The investigators learned this week that the American Foundation for AIDS Research will fund their continuing quest to understand how the frog peptides kill HIV in dendritic cells.

Their plans include imaging how the peptides work, screening additional frog peptides for activity, and testing peptides on a mucosal cell system to study the feasibility of developing them as preventives against HIV infection.

"If we are able to learn the mechanisms these peptides are using to kill HIV, it might be possible to make small chemical molecules that achieve the same results," Unutmaz said. Such chemicals would be more practical as therapeutic microbicides, he said. "This study is a great example of how collaboration across disciplines leads to big discoveries," Unutmaz said.


The mountain yellow-legged frog of California is endangered. The U.S. Fish and Wildlife Service announced in January 2003 that it has determined that the Sierra Nevada population of the mountain yellow-legged frog warrants protection under the Endangered Species Act, but that listing the species under the Act is precluded by the need to take other listing actions of a higher priority. (Photo courtesy USFWS)
Meanwhile, the National Science Foundation has awarded a team of Vanderbilt University Medical Center investigators a four year grant to study amphibian declines in Central America and California.

Frogs around the world are in trouble.

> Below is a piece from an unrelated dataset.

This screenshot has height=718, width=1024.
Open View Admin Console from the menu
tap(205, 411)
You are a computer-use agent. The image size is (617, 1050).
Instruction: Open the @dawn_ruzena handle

According to the IUCN Red List of Threatened Species, 1,856 of the 5,743 known amphibian species - almost one in three - are threatened with extinction. By comparison, one in eight birds face a similar level of threat, and one in four mammals.

Scientists said last week that 122 species, perhaps many more, appear to have gone extinct since 1980. Further research may increase this number, since 23 percent of all species were classified as data deficient.

And as frog species are lost, so are their biological treasures.

"Amphibian skin has long been favored in folklore for its medicinal properties," said Rollins-Smith, who is principal investigator for the new grant. "Frogs are a rich source of potentially useful molecules that might work against human pathogens."

With the new grant, Rollins-Smith and her team will be investigating the antimicrobial defenses of declining frog populations that are facing a particular skin fungus. Postdoctoral fellow Douglas Woodhams will be traveling to sites in Panama and in California to collect samples of the skin peptides from affected frogs.

"Our goal is to study frog populations that are ahead of an epidemic of this fungus, and those that are behind an epidemic to see if the ones that have survived have beneficial protective peptides," Rollins-Smith said.

The Mass Spectrometry Research Center at Vanderbilt is particularly valuable to the team's studies. Using mass spectrometry, it is possible to characterize the array of peptides in the samples and rapidly focus on and sequence those that might be antimicrobial.

"We hope to figure out which species are most vulnerable to this fungal pathogen so that they can be the focus of greater conservation efforts," Rollins-Smith said.

The studies may also reveal new antimicrobial peptides which could be useful blockers of HIV and other human diseases.